Childhood jokes
Chuck Norris drove his parents to school.
What's the number one thing in an orphan's search history?
"How to find a family."
The only thing the orphan learned from his dad is the hide-and-seek skill to hide for 18 years. He tried it out; now he has infinite milk.
My best friend is black. It really pissed me off when my mom sold him.
Yo mama so ugly that she's the reason monsters hide under the beds.
Do you think midgets start their childhood stories off with, "When I was little"?
A kindergarten teacher is chatting with little John. The teacher asks John, "John, can you get me some pencils?" John replies, "Sure, I'll do it!" and accidentally knocks over a vase.
The teacher says, "Oh, John!"
John asks, "What does that mean?" The teacher replies, "It's kind of a synonym for 'You loser!'"
Autistic kids are like cats. Prove me wrong.
How are rape and airplanes similar?
The ride gets more annoying when the kid starts screaming.
Why do I have to do the stupid joke, mum?
Fritzchen was supposed to remember three sentences. He asks his mother, "Mom, do you have any news?" The mother replies angrily, "Stop it!"
Fritzchen goes to see his father, who is watching a football match. When a goal is scored, he shouts, "That's it!"
Finally, he asks his sister, "Sister, do you have anything to say?" She is currently reading a story about a fool and says, "He is the dumbest person in the world!"
The next day at school, the teacher asks, "Fritzchen, did you learn the phrases?" Fritzchen replies, "Stop it!" The teacher is shocked: "Fritzchen! Don't say that to me. Go to the principal immediately!" Fritzchen shouts, "That's it!" Arriving at the principal's office, he asks, "Who do you think I am?" Fritzchen promptly replies, "He's the dumbest person in the world!"
Donald Trump travels back in time to talk to his 10-year-old self.
When he sees himself, he says, "Do you see me?

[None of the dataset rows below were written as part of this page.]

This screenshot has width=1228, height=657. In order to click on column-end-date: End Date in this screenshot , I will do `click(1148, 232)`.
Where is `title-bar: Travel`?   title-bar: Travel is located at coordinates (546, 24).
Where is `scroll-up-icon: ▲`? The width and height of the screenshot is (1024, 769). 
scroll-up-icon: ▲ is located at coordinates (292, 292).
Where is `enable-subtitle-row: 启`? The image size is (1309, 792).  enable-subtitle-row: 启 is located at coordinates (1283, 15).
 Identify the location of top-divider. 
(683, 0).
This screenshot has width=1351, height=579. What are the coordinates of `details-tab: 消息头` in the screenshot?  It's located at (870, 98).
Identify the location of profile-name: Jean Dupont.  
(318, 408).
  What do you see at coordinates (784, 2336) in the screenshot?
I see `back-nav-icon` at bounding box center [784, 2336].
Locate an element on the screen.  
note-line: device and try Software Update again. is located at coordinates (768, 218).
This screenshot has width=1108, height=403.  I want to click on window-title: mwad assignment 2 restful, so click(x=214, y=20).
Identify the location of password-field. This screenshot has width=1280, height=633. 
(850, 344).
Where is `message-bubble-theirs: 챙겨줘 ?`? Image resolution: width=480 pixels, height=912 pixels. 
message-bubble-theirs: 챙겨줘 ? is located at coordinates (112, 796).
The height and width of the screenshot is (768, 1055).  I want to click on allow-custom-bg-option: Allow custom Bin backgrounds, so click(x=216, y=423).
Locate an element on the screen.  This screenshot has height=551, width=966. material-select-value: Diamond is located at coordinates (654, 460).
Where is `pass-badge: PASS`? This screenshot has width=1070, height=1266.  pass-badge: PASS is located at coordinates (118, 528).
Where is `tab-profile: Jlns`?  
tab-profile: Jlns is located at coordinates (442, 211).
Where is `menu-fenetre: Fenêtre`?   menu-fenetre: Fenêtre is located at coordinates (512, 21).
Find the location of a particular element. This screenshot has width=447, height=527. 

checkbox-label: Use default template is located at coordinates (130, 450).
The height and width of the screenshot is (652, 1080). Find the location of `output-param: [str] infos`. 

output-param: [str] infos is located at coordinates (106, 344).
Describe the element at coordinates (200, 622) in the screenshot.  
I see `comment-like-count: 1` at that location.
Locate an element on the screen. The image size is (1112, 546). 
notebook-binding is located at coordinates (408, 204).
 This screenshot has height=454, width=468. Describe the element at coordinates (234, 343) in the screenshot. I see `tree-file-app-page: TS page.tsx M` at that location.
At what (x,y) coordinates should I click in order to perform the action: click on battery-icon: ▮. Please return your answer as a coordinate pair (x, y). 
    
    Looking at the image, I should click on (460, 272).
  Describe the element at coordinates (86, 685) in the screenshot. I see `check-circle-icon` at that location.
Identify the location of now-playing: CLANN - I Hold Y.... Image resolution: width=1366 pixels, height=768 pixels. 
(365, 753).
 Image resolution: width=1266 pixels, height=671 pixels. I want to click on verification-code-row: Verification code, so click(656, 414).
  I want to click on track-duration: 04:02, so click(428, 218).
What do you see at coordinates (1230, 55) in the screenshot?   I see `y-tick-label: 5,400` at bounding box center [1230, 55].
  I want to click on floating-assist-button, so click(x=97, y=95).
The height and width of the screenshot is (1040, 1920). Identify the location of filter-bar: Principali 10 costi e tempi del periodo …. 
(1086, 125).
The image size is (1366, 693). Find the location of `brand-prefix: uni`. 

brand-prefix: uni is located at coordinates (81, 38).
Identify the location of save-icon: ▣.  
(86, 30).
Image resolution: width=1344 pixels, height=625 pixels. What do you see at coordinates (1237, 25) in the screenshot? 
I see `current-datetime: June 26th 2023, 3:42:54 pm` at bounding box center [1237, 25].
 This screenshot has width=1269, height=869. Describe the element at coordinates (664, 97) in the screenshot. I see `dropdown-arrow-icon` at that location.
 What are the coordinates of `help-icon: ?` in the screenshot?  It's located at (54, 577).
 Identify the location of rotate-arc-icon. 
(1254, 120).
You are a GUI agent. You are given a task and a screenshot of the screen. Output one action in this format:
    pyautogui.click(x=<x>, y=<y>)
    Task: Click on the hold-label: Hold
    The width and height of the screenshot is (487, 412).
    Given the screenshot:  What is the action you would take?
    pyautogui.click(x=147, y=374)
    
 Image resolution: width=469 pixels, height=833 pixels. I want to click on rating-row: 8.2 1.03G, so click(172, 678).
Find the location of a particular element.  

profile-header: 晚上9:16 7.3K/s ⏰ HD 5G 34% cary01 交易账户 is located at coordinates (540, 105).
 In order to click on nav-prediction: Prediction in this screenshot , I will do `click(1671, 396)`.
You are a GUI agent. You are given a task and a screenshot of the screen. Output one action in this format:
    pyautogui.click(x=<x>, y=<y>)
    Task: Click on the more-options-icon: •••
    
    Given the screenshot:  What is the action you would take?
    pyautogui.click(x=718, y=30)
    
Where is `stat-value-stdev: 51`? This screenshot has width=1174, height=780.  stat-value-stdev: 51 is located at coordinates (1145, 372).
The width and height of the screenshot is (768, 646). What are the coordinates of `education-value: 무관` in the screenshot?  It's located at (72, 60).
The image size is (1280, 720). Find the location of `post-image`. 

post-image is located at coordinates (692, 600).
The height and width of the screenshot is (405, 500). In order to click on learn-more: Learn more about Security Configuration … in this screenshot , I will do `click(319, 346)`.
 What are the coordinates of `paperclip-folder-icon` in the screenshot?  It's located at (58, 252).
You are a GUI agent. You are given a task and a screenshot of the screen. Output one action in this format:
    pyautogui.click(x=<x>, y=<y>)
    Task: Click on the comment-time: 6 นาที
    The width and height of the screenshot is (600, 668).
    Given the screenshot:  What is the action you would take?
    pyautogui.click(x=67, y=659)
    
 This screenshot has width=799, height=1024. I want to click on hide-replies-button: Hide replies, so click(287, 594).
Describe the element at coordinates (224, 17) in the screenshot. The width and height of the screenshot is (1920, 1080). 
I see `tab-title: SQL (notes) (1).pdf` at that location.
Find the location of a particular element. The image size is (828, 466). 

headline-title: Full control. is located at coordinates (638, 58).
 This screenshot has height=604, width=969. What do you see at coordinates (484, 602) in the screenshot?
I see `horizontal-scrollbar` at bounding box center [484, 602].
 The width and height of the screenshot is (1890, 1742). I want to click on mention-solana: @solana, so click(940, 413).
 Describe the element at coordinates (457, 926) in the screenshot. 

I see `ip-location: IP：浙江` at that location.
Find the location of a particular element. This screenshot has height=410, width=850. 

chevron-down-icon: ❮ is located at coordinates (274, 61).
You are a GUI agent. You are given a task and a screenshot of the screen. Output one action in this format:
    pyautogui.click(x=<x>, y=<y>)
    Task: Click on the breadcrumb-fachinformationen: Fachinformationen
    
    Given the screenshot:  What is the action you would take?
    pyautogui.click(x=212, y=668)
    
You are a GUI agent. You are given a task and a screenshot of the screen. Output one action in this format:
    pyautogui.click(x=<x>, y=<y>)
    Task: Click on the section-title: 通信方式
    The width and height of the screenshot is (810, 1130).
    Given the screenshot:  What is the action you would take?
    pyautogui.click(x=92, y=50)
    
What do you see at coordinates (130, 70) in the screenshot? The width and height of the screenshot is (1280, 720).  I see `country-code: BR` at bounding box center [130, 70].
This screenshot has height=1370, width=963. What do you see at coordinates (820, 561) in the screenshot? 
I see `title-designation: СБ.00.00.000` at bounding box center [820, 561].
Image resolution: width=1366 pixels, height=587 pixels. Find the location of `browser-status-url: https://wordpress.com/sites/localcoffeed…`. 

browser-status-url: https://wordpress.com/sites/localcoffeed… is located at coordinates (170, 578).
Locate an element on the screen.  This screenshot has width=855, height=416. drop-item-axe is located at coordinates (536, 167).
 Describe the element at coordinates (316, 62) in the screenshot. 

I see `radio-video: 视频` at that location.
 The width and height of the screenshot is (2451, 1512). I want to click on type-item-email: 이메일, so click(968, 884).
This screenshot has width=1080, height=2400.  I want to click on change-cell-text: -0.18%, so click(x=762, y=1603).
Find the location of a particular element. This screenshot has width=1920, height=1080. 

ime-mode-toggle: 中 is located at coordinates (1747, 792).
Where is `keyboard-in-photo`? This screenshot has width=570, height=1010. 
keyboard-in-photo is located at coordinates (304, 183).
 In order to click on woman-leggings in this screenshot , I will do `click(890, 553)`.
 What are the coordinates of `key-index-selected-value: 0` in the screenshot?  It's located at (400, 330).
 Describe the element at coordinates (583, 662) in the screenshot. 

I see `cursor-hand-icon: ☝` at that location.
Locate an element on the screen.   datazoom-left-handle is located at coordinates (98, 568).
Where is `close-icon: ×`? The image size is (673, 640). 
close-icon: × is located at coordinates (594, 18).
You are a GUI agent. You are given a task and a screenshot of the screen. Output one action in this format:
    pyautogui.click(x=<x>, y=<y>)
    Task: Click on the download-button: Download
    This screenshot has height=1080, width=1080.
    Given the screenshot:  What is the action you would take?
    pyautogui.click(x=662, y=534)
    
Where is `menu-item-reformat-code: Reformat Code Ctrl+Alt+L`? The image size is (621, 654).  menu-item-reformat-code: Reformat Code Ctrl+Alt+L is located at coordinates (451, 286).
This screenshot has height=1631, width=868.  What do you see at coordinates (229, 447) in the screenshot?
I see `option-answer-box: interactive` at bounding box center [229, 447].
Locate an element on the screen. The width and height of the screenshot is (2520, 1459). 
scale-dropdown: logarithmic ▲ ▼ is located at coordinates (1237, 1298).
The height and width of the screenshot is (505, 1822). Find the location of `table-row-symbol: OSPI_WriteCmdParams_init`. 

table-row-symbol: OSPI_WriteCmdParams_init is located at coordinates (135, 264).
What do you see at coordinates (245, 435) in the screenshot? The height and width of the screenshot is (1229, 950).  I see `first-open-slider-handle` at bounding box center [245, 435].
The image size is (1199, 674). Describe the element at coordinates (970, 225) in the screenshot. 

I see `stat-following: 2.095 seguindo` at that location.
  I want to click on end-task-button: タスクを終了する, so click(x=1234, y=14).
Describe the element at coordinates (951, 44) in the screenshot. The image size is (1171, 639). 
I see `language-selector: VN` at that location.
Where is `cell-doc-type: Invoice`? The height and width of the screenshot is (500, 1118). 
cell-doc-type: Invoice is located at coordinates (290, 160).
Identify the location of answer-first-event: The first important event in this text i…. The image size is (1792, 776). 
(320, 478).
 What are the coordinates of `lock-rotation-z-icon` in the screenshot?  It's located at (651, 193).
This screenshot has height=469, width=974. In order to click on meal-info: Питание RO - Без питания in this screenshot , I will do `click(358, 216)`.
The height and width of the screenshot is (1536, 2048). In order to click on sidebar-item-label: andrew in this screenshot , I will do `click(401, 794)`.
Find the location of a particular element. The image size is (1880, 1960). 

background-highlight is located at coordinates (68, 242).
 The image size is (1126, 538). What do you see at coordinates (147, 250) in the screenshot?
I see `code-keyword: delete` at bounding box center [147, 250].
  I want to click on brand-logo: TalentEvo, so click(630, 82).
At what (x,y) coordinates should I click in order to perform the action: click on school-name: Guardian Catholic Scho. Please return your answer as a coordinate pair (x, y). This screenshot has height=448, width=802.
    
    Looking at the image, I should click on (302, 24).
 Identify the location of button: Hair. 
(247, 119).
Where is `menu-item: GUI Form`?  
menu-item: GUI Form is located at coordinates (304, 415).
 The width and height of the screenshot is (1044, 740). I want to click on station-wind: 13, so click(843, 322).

I am you, but almost 70 years older."
His 10-year-old self asks him, "Am I going to be famous?"
Trump replies, "Oh yeah, I became president of the United States. Not once. Twice!"
10-year-old Donald was shocked. But he became even more shocked when he heard the next sentence from his current self: "And now take off your pants!"
My husband wants to tell me about my childhood.
Ok, I can't access the panel without the password.
What is a little zombie's favorite stuffed animal?
It's a deady bear.
What's the difference between my father and acne?
Acne waited for me to be a teenager before coming on my face.
How do terrorists feed their children?
"Here comes the airplane!"
Why don't orphans like getting lost?
Because if people find them, they ask, "Where are your parents?"
Why did the little girl fall off the swing? She was born without arms.
What is a Care Bear's favorite job?
Take care of bears.
Why can't orphans open a website?
Because they don't have a home page.